**Extracted records**
***

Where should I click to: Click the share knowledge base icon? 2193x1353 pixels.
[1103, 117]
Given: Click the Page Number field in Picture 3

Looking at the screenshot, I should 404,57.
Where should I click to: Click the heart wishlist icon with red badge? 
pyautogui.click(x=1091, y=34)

***

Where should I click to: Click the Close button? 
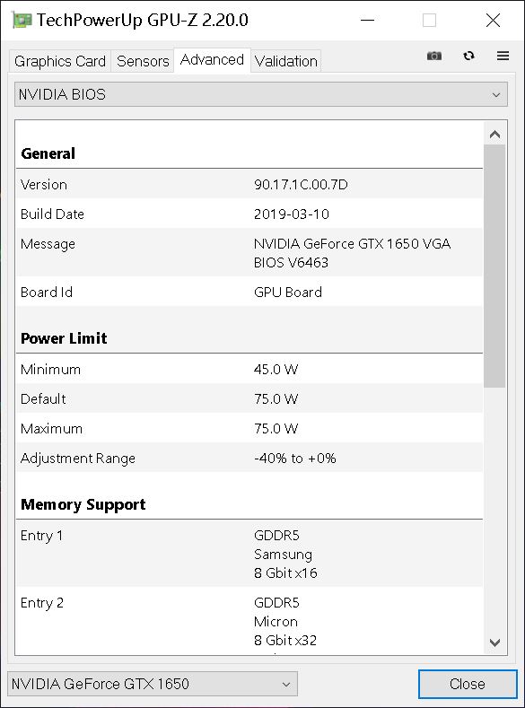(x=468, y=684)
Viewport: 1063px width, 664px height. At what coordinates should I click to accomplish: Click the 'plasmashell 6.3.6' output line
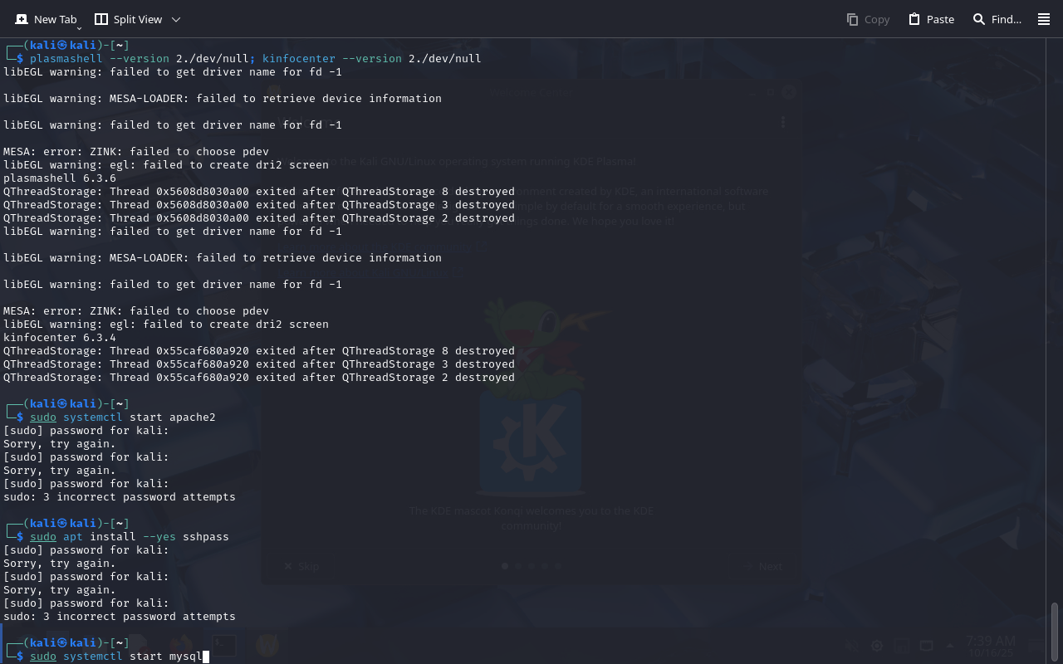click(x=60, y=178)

***

Switch "accomplish" to "complete" in the part of the data that opens with the line containing "Viewport: 1063px width, 664px" and closes with the line containing "click(x=60, y=178)", and give back only those lines with everything else left the same. Leave the pictures out of your answer.

Viewport: 1063px width, 664px height. At what coordinates should I click to complete: Click the 'plasmashell 6.3.6' output line
click(x=60, y=178)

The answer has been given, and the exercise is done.